Keine direkten Schlüsse für Bestockung
Mithilfe des vom Centre National de la Propriété Forestière (CNPF) entwickelten Schlüssels (siehe folgende Seite) lässt sich herausfinden, ob eine Tanne als «gesund», «gestresst» oder «widerstandsfähig» 
taxiert werden kann. Oder aber ob bereits das Absterben begonnen hat.
Hoh und Jehl wissen, dass die Grenzen fliessend sein können und nur die genaue Ansprache von mehreren Bäumen im Bestand eine Entscheidungsbasis bietet. Deshalb ist es wichtig, den Ablauf strikt einzuhalten, den der Schlüssel vorgibt.
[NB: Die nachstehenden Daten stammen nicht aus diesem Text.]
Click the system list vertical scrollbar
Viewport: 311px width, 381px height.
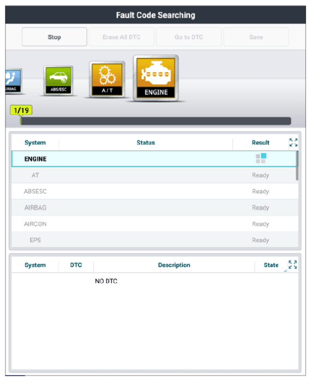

Beispielsweise muss der Baum respektive die Krone rundherum begutachtet werden, also 360 Grad, was in einem dichten Bestand gar nicht so einfach ist. Eine Alternative, zumindest für einen Augenschein von oben, kann eine Drohne sein.
Was die Waldbesitzerin oder der Waldbesitzer dann mit dem Resultat macht, steht auf einem anderen Blatt. Kann sein, dass es bedeutet, eine Ablösung des Bestandes einzuleiten und die Weisstanne nicht mehr als Hauptbaumart an diesem Standort zu fördern; kann aber auch sein, dass die Bestockung durch eine Erhöhung des Laubholzanteils verändert wird oder die Verjüngung eingeleitet wird. Natürlich können auch Ersatzpflanzungen mit Eichen oder anderen Arten zum Thema werden. Die Fichte jedenfalls ist in diesem Gebiet massiv unter Druck, wie die vielen borkenkäfergeschädigten Bäume an den Hügelflanken deutlich machen.
Wie es mit der Tanne in diesem Vogesental weitergehen wird, ist gemäss Hoh ungewiss. Die zu erwartende Erwärmung des Klimas mit ausgedehnten Hitze- und Trockenperioden bedeutet jedenfalls nichts Gutes. Diesbezüglich kämpft die Region Grand Est, zu der auch das Elsass gehört, genau mit den gleichen Problemen, wie sie auch anderswo in Mitteleuropa bekannt sind. Will heissen: Die Weisstanne gehört mit 11 Prozent Holzvolumen in Grand Est zu den wichtigsten Waldbaumarten. Dass ihr Anteil künftig sinkt, gilt als wahrscheinlich.
Wie in der Schweiz kann zudem auch in den Vogesen eine bestimmte Entwicklung beobachtet werden: Die Buche breitet sich immer mehr in höhere Regionen aus, erobert sich sozusagen neue Territorien. Im Tannenwald bei Rimbach ist sie im Unterholz bereits häufig anzutreffen und bildet schon grössere Bestände. Gut möglich, dass sie in den nächsten Jahrzehnten die Tanne hier verdrängt oder die heutige Tannen-Fichten-Dominanz durchbricht.
Natürlich fragen die Privatwaldbesitzerinnen und -besitzer auch nach der Konsequenz für ihre Flächen, wenn die Weiss-
tanne kränkelt oder gar abstirbt. Doch Hoh ist mit Pauschalratschlägen zurückhaltend. 
«Wir möchten eine Entscheidungshilfe in die Hand geben, ob die Tanne auf dem Standort als Baumart noch Zukunft hat», sagt er. Die waldbaulichen Folgen müssten 
für jedes Waldstück individuell angeschaut werden, so Hoh.